During the first decade of the automobile, the American sportsman of means didn’t have many choices when it came to what we now call a sports car. In 1906, when this photograph was taken, the Mercer Raceabout and Stutz Bearcat had not yet been introduced. There were certainly other high-power cars in the day, but few that combined the size, power, style and sporting nature of the new Packard Model S.
The photo shows a young gentleman showing off his new Packard to three pretty girls from the neighborhood. The Model S, also referred to as the model 24, was the only model available from Packard in 1906, and just 728 were built. The car features a four-cylinder engine and a 108-inch wheelbase; interestingly, this car appears to have a 1907-type rear fender line.
This was the first of Packard’s T-head four-cylinder engines, with 350 cubic inches and rated at 24 taxable horsepower. Packard used the European technique of rating their cars at taxable horsepower, which varied per municipality. The actual output of the Model 24 was about 40 horsepower.

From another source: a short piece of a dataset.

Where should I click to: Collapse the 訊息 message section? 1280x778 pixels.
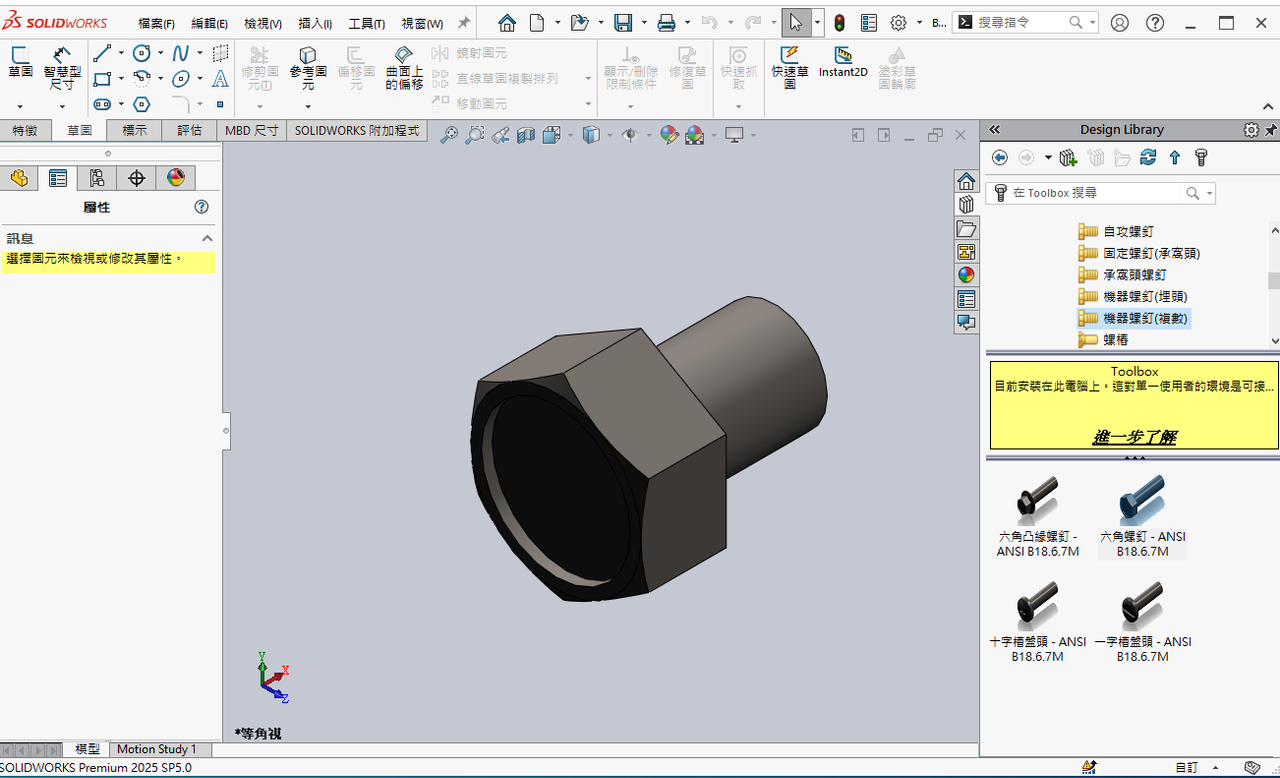click(x=207, y=238)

According to The Horseless Age issue of September 27, 1905: “The new engine is of 4 ½ inches bore and 5 ½ inches stroke, and in accordance with the policy adopted by leading foreign makers is conservatively rated at 24 horse power, although it is claimed to develop as high as 40 horse power… The bevel gear reduction to the rear axle is calculated to give a speed of 35 miles per hour at 900 revolutions per minute of the motor… The body is of sheet aluminum construction, as are the mud guards and the bonnet. The dash is of mahogany.”
The car in the photo wears a 1907 Pennsylvania license plate, No. 2671. Pennsylvania first issued license plates in 1906, while Philadelphia had been issuing its own plates since 1903. These early plates were actually assigned to the driver, not the vehicle, and approximately 20,000 plates were issued in 1907 – the year on the plate represents the date of issue.
Today, I know of only one roadworthy 1906 Packard Model S Runabout that has survived, and that car resides in a marvelous collection in California.